* [ACTIVITY]
An exact reproduction of all the entries below is required.

======== SUPPLIED MATERIAL

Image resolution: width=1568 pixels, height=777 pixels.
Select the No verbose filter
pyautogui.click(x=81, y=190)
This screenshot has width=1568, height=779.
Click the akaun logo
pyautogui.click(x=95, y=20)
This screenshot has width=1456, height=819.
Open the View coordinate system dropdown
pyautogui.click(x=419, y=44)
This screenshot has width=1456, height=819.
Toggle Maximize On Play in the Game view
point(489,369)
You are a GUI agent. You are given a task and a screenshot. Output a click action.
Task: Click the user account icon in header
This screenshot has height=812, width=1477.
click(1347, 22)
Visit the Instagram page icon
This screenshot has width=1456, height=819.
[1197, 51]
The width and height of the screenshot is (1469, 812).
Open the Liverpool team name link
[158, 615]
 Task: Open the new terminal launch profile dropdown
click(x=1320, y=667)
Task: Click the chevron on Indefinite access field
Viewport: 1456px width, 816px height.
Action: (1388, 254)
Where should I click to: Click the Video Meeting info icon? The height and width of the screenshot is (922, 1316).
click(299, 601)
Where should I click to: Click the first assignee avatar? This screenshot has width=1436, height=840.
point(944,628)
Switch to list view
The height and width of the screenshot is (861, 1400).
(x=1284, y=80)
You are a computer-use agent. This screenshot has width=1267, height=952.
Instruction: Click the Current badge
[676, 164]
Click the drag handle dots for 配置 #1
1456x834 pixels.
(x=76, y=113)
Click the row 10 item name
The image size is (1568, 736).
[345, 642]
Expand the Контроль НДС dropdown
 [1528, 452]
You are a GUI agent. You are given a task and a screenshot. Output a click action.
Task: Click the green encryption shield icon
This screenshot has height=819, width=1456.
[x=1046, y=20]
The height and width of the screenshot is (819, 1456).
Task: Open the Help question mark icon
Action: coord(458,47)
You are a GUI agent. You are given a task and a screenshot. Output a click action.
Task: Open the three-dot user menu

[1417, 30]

================

* [EXERCISE RESPONSE]
Image resolution: width=1568 pixels, height=777 pixels.
Select the No verbose filter
pyautogui.click(x=81, y=190)
This screenshot has width=1568, height=779.
Click the akaun logo
pyautogui.click(x=95, y=20)
This screenshot has width=1456, height=819.
Open the View coordinate system dropdown
pyautogui.click(x=419, y=44)
This screenshot has width=1456, height=819.
Toggle Maximize On Play in the Game view
point(489,369)
You are a GUI agent. You are given a task and a screenshot. Output a click action.
Task: Click the user account icon in header
This screenshot has height=812, width=1477.
click(1347, 22)
Visit the Instagram page icon
This screenshot has width=1456, height=819.
[1197, 51]
The width and height of the screenshot is (1469, 812).
Open the Liverpool team name link
[158, 615]
 Task: Open the new terminal launch profile dropdown
click(x=1320, y=667)
Task: Click the chevron on Indefinite access field
Viewport: 1456px width, 816px height.
Action: (1388, 254)
Where should I click to: Click the Video Meeting info icon? The height and width of the screenshot is (922, 1316).
click(299, 601)
Where should I click to: Click the first assignee avatar? This screenshot has width=1436, height=840.
point(944,628)
Switch to list view
The height and width of the screenshot is (861, 1400).
(x=1284, y=80)
You are a computer-use agent. This screenshot has width=1267, height=952.
Instruction: Click the Current badge
[676, 164]
Click the drag handle dots for 配置 #1
1456x834 pixels.
(x=76, y=113)
Click the row 10 item name
The image size is (1568, 736).
[345, 642]
Expand the Контроль НДС dropdown
 [1528, 452]
You are a GUI agent. You are given a task and a screenshot. Output a click action.
Task: Click the green encryption shield icon
This screenshot has height=819, width=1456.
[x=1046, y=20]
The height and width of the screenshot is (819, 1456).
Task: Open the Help question mark icon
Action: coord(458,47)
You are a GUI agent. You are given a task and a screenshot. Output a click action.
Task: Open the three-dot user menu

[1417, 30]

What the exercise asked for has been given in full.